A defesa rejeitou qualquer cenário de manipulação. De acordo com a advogada de Romanyshyn, Joy nunca teve diagnóstico de demência e mantinha autonomia suficiente para conduzir as suas rotinas: “Ia ao pub, fazia compras e utilizava transportes públicos.” Sublinhou ainda que nem a empregada nem a sua família receberam qualquer compensação monetária pelo apoio prestado: “Joy foi tratado como um membro da família.”
Romanyshyn mencionou ainda a ligação emocional que manteve após a morte do idoso, em 2018: “Continuo a organizar um serviço comemorativo todos os Natais e deixo flores na campa dele. O senhor Larney não faz nenhuma destas coisas.”
Caso foi a tribunal
O litígio sobre a casa de Richard Joy, avaliada em mais de 750 mil euros, foi finalmente resolvido no Central London County Court, a 31 de março deste ano.
Depois de anos de disputa entre os herdeiros e a empregada ucraniana, o juiz Simon Monty KC homologou um acordo que determinou o indeferimento do pedido de Romanyshyn. Assim, segundo o Noticias Trabajo, prevaleceu o testamento manuscrito de 2011, que deixava a maior parte dos bens ao primo Martin Larney, à mãe deste e a um amigo de longa data.
Embora Romanyshyn tenha insistido que Joy lhe entregou as escrituras da casa em 2016 como presente, o tribunal considerou válido apenas o testamento original. A partir daí, a propriedade passou formalmente para os herdeiros legais, encerrando o processo judicial.
Ainda assim, alguns meios de comunicação indicam que a empregada resistiu a abandonar o imóvel, prolongando a polémica mesmo depois da decisão final.
E se acontecesse em Portugal?
Se um caso semelhante ocorresse em Portugal, o desfecho poderia seguir linhas muito parecidas, mas dentro de um enquadramento jurídico específico do Código Civil português.

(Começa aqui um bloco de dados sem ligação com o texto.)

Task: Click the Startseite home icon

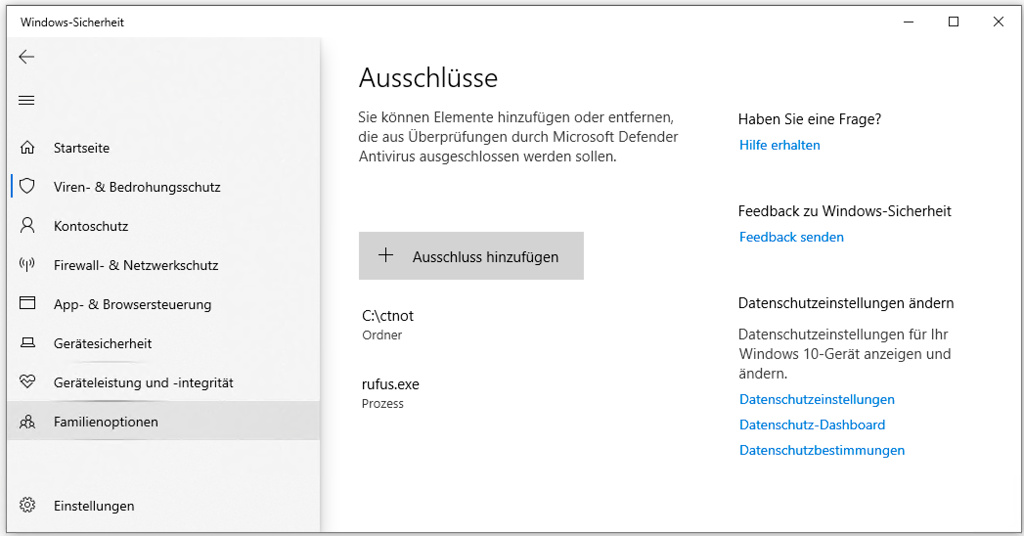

De acordo com a lei portuguesa, uma doação entre vivos de um imóvel só é válida se for formalizada através de escritura pública, assinada perante notário e posteriormente registada na Conservatória do Registo Predial. Esta exigência está prevista no artigo 947.º do Código Civil, que determina a forma obrigatória da doação de bens imóveis.
Assim, uma simples entrega de documentos ou promessa verbal, como a descrita no caso britânico, não teria valor jurídico para transferir a propriedade, conforme reforça também o artigo 410.º, que exige forma legal para validade dos contratos sujeitos a registo.
Quando existem herdeiros
Além disso, quando existem herdeiros legitimários, como filhos, cônjuges, ascendentes ou, na falta destes, outros familiares diretos, o testador não pode dispor livremente de todo o património. Essa limitação decorre dos artigos 2156.º a 2158.º do Código Civil, que definem a legítima e a quota disponível da herança. Ou seja, apenas uma parte dos bens (geralmente um terço, dependendo do número de herdeiros) pode ser deixada a terceiros; o restante pertence obrigatoriamente aos herdeiros legitimários.
Outro aspeto relevante seria o estado de saúde mental do testador ou doador. Caso houvesse indícios de incapacidade, manipulação ou coação, a família poderia impugnar o ato com base no artigo 2199.º, que permite a anulação de disposições testamentárias quando exista falta de discernimento. Poderia ainda invocar-se o artigo 282.º, relativo à anulabilidade por vícios de vontade, como erro, dolo ou coação moral.
Por fim, se a empregada de mesa tivesse vivido e cuidado do idoso, já reformado, durante vários anos, poderia, em algumas situações, reclamar compensação por serviços prestados, com base no enriquecimento sem causa previsto no artigo 473.º do Código Civil. Contudo, essa compensação teria natureza patrimonial e não lhe conferiria qualquer direito de propriedade sobre o imóvel.